Dicho esto, la película tiene sus momentos, salpicados, pero, en resumidas cuentas, curiosos. Por supuesto, cualquiera sabe que eso no es suficiente. La película funciona, en conjunto, pero lo hace a ratos, a empellones. Es como si la propia trama se cansase de pedalear. Pedalea con fuerza durante algunos tramos, pero enseguida se cansa, pierde la dirección GPS y, como la protagonista, se desorienta. Quizá todo se reduce, de nuevo, a un problema de base: un guion que titubea. Aunque tal vez el problema sea, sencillamente, la pretensión de convertir una premisa dramática en un planteamiento que pretende emular al thriller. ¿Quién sabe? Quizá el problema venga cuando se intenta hacer pasar una pera por manzana. Cualquiera sabe que algo así nunca funciona. Quizá existan excepciones, pero este no es el caso.

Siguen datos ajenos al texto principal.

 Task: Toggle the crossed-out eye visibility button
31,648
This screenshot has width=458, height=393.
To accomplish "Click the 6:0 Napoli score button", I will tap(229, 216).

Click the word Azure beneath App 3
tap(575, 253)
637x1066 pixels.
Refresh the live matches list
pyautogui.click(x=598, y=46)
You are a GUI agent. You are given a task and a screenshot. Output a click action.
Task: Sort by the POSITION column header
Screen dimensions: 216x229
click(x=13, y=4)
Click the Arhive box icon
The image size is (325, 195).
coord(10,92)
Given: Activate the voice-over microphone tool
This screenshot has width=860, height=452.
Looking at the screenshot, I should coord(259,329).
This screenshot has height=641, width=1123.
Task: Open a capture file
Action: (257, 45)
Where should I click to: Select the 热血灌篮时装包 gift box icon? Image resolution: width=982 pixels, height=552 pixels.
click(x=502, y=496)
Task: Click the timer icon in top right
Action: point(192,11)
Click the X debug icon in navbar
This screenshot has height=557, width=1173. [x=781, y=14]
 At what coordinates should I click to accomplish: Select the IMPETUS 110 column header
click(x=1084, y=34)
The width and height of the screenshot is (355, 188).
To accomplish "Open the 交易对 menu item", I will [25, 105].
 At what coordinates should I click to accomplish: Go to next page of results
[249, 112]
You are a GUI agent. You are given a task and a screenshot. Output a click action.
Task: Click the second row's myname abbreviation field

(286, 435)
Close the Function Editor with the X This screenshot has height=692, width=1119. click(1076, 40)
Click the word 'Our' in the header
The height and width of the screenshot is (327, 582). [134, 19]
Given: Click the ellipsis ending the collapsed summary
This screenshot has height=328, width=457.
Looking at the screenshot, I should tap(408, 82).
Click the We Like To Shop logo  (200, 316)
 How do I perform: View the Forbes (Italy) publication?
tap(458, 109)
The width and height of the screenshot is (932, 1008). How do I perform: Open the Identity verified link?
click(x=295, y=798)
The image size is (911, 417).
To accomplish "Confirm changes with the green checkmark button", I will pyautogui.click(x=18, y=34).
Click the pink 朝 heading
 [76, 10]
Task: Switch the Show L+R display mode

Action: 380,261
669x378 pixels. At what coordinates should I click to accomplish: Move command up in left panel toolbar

Esa secuencia hacia la mitad de la trama, ese momento clave que pretende marcar un cambio de registro, el punto álgido de tensión, se convierte en el peor enemigo de la película. En ese punto, la protagonista no es la única que hiperventila al darse cuenta de lo que está viendo. Es el punto en el que el público se muerde las uñas, y no precisamente por la tensión del momento.
Y no es que el largometraje no tenga buenos momentos. Sus mejores secuencias son, de hecho, las de menor carga dramática. Instantes salpicados en detalles como un anuncio repleto de etnias y caras sonrientes, presumiendo de la diversidad de la empresa mientras una latina limpia de fondo las oficinas de alguna sucursal. Instantes como algunas llamadas telefónicas, y digo algunas porque, aunque plantean una idea original, otras conversaciones se hacen acartonadas, tan predecibles como el propio final de la película. Y es que, desde que se plantea el principal debate interno de la protagonista, el espectador ya puede intuir la ruta que seguirá nuestra rider particular.

En definitiva, se podría decir que lo que sostiene esos altibajos de la trama es, casi exclusivamente, el punto de partida de la película: una rider que intenta sobrevivir a una noche de repartos. Un planteamiento potente que se queda en eso, en un constante pedaleo entre el "quiero y no puedo".